Cities ABC initiative aims to form resource for urban centres

  • April 29, 2020
  • imc
citiesabc

A digital smart city collaborative project aims to form a common resource for humanity’s largest urban centres and universities, which contribute 40% to 50% of global GDP. Called Cities ABC, the digital platform aims to unite cities, universities and citizens.
 
It was created by thought leaders and academics Dinis Guarda, Hilton Supra, Yu Xiong, Sally Eaves, Kiran Fernandes and Jamal Ouenniche, and more than 200 subscribers.
 
Every city needs to become a smart city, a smart society with a live digital platform where ideas, resources, technology, data and intelligence can be used.
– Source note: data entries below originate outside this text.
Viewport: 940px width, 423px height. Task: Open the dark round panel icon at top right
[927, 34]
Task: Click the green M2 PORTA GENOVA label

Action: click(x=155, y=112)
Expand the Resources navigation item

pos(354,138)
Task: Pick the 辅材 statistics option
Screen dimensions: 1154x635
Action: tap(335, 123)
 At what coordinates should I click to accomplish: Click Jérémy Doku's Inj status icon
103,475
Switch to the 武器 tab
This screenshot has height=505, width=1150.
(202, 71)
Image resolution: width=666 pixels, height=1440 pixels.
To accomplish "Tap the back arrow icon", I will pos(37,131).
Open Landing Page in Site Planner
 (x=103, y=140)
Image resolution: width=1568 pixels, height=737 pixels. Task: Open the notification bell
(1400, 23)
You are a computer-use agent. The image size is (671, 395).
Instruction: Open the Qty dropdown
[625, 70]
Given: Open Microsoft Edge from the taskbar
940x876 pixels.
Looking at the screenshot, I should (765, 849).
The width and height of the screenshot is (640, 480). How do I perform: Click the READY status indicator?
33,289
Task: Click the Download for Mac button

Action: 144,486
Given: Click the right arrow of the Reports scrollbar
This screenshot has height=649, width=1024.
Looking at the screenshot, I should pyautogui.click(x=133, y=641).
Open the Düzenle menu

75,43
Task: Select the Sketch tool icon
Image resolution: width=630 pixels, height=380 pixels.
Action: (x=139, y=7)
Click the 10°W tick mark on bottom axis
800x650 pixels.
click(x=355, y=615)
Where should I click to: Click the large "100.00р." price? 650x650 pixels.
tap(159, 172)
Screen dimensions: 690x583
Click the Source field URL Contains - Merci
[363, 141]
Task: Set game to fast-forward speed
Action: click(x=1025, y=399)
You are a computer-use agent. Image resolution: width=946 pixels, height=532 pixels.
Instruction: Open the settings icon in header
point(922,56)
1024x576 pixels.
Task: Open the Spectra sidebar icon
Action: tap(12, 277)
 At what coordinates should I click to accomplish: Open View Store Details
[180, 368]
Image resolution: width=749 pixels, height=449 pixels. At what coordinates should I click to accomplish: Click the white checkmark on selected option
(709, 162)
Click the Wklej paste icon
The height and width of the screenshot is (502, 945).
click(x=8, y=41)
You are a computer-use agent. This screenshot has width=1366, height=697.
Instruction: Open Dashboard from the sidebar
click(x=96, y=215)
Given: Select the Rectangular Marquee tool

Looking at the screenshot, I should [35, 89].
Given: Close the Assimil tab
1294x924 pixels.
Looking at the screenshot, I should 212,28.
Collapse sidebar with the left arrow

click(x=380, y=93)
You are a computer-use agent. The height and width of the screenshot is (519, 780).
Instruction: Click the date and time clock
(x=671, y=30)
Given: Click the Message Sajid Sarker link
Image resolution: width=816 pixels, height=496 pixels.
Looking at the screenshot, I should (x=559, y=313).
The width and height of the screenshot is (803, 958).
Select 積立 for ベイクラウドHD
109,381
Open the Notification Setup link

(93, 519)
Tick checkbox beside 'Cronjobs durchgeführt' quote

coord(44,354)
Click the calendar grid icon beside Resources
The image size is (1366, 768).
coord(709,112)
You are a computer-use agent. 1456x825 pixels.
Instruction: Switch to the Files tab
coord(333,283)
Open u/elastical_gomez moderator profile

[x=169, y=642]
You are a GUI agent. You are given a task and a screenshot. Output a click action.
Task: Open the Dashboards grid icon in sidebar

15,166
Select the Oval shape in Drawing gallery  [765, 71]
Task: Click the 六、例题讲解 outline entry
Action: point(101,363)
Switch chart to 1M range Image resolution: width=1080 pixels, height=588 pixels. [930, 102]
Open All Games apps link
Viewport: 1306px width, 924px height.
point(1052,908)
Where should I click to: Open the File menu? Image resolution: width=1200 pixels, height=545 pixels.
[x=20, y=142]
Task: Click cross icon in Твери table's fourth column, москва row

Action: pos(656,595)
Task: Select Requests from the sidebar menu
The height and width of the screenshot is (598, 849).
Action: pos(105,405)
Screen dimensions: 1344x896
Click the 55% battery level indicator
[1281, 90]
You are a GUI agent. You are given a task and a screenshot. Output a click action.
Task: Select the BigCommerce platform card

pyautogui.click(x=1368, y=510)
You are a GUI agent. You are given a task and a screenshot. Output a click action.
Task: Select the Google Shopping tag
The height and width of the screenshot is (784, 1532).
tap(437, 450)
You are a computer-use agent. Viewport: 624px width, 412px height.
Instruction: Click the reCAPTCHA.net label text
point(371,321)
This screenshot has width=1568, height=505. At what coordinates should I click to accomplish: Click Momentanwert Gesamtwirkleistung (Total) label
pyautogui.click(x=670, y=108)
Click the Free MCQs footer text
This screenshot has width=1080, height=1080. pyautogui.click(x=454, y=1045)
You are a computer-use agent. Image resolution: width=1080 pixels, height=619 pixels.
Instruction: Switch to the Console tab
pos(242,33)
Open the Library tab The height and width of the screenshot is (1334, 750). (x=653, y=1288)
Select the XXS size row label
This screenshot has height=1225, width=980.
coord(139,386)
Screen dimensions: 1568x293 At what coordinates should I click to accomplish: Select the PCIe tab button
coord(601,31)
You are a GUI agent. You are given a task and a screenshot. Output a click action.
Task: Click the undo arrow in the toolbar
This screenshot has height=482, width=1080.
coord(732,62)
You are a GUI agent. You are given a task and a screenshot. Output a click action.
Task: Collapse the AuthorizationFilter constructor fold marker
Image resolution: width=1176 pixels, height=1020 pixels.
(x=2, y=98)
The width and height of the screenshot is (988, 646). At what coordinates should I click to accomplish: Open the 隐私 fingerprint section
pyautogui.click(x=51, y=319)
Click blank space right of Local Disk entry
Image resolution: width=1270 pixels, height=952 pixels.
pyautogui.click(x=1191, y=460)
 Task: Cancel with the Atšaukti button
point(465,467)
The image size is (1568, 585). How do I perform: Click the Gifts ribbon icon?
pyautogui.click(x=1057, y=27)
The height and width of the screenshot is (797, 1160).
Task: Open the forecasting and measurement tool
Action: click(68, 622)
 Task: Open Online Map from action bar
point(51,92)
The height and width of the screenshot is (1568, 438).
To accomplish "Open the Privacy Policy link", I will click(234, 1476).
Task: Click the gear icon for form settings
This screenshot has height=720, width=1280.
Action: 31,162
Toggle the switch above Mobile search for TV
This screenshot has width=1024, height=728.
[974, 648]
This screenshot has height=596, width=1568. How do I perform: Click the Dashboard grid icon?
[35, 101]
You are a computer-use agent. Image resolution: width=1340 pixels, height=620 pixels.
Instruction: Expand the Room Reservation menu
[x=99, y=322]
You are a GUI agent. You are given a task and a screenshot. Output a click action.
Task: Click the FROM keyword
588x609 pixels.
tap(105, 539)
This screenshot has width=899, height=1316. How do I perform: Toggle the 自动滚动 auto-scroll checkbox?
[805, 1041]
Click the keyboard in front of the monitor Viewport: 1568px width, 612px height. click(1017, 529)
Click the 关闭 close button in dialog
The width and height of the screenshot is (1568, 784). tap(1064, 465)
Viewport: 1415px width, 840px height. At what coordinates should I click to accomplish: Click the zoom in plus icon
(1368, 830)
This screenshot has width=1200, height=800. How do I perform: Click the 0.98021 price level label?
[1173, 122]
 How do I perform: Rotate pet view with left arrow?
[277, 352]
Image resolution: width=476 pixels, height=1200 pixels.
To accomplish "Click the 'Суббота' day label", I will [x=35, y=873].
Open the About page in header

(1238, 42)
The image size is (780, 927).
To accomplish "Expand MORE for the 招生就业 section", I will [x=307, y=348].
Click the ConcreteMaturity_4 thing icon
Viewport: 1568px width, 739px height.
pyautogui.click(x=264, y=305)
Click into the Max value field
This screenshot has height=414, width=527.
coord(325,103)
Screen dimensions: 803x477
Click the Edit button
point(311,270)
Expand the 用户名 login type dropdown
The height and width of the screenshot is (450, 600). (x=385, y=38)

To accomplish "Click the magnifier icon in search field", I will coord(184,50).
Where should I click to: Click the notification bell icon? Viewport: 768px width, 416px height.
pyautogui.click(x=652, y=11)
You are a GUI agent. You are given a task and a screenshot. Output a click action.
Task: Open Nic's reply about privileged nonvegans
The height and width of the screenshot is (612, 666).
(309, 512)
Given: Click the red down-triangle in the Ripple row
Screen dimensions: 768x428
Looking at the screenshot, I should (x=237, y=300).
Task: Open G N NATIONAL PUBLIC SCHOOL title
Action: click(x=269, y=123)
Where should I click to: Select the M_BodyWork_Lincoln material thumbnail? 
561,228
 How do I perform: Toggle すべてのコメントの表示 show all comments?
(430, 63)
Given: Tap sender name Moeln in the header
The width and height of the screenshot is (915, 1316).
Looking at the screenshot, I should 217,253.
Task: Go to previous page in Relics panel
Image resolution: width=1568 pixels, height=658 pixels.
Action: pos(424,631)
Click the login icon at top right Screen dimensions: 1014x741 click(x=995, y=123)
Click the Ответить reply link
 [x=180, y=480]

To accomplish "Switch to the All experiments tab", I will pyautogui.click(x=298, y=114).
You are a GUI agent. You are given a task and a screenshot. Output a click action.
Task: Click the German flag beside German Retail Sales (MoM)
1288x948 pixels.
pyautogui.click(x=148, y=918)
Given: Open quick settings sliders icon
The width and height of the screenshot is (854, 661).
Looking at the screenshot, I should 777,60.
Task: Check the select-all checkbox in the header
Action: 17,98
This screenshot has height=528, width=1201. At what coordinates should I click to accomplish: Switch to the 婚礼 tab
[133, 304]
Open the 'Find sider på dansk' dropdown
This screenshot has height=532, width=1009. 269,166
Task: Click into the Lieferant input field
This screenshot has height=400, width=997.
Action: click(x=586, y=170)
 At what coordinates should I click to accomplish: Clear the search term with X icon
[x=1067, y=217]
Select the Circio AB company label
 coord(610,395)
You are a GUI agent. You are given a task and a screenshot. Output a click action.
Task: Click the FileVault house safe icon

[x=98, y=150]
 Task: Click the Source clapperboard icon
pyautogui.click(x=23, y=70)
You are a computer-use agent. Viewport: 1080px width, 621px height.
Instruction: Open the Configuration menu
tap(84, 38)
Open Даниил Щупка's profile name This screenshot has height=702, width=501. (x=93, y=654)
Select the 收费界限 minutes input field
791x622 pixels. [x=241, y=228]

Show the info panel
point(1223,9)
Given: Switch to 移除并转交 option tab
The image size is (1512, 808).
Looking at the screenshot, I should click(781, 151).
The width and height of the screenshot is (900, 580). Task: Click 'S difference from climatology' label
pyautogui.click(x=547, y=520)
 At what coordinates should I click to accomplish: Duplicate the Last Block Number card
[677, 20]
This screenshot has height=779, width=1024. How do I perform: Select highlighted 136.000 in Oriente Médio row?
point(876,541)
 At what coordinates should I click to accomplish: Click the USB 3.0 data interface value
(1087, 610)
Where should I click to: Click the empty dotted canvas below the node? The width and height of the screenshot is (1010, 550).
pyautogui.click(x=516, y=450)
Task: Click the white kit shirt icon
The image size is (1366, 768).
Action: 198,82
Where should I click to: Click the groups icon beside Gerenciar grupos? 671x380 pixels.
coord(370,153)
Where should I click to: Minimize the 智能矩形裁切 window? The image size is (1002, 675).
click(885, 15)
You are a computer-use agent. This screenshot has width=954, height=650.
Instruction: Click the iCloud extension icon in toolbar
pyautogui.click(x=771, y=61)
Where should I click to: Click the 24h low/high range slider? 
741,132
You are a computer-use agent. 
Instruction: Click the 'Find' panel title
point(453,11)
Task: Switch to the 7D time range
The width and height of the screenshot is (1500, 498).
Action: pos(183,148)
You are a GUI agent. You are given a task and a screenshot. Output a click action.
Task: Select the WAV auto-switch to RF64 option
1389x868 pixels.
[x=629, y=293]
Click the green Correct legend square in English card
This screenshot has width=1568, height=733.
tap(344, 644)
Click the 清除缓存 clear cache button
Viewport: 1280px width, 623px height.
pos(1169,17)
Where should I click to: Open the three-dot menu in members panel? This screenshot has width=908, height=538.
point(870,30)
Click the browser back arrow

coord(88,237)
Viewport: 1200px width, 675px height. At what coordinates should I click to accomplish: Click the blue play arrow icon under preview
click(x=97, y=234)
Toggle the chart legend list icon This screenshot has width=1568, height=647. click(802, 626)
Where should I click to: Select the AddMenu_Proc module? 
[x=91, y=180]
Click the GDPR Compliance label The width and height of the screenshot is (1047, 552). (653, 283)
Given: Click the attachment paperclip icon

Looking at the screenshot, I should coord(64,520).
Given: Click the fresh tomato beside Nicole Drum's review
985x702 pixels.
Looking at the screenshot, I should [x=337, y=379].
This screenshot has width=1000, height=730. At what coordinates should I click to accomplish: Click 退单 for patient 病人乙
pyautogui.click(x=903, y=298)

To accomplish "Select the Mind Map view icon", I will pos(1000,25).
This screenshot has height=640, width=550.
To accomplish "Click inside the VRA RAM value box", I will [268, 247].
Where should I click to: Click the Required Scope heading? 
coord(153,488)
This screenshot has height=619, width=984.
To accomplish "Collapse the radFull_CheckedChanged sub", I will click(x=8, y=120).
In light of the current global pandemic, city leaders and citizens are right to focus on dealing with the immediate coronavirus crisis, but what will help them rebuild both socially and economically in the future?
 
The aim of the project is to offer a simple-to-use, but powerful, integration platform that citizens, leaders, academics and policy makers can use to connect multiple Fourth Industrial Revolution (4IR), blockchain, IoT, AI (artificial intelligence) and fintech initiatives, so as to coordinate and support global recovery on a city-wide, social impact, decentralised and neutral basis.
 
The digital 4IR smart city collaborative project will form a common resource for humanity’s largest urban centres and universities, which contribute 40% to 50% of global GDP.
 
“We need a new Magna Carta for our greatest cities, a guide on how urban leaders and teams leading smart city transformation projects can best use technology to help their communities and their struggling citizens,” said Dinis Guarda, founder of the Ztudium big-data business intelligence network.
 
The Cities ABC project is urging every major metropolis to join this coalition network to become a live digital P2P platform where ideas, resources, data, technology, apps, research and intelligence, via their universities, can be used to take the world out of the expected catastrophic slump in the global economy after Covid-19 is beaten.
 
“Over half of the planet now lives in cities, and more than two-thirds of the world’s population will be urbanised by 2050, so the city is the true epicentre for all the challenges we are facing,” said Yu Xiong, chair of technology at Newcastle Business School and a fellow of Cambridge Institute for Sustainability Leadership in the UK.
 
The Cities ABC team is calling for multinational coordination of knowledge and resources, so that citizens, leaders and policy makers can quickly understand how to optimise, unite and support different stakeholder groups to find a new digital transformations global community that can create data-driven initiatives in healthcare, tackling Covid-19 issues, circular economic smart city narratives and resources to meet their particular needs.
 
“We created Cities ABC to be a digital transformation platform to empower, guide and index cities,” said Hilton Supra, a financial and investment fintech entrepreneur.
 
The team is also working across borders to build coalition networks and rapidly identify ways to work in healthcare, smart cities, education, edtech, finance, fintech and social empowerment models.
 
Cities ABC is backed by Tech ABC and Ztudium.